Your instructions | Give an exact copy of the data that follows.

Saved entries
◇ ◇ ◇ ◇ ◇

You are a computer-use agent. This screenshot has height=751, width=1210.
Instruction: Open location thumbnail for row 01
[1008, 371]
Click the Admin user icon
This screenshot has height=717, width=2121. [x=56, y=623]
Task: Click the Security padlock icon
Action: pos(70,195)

◇ ◇ ◇ ◇ ◇

Output of the exercise |
You are a computer-use agent. This screenshot has height=751, width=1210.
Instruction: Open location thumbnail for row 01
[1008, 371]
Click the Admin user icon
This screenshot has height=717, width=2121. [x=56, y=623]
Task: Click the Security padlock icon
Action: pos(70,195)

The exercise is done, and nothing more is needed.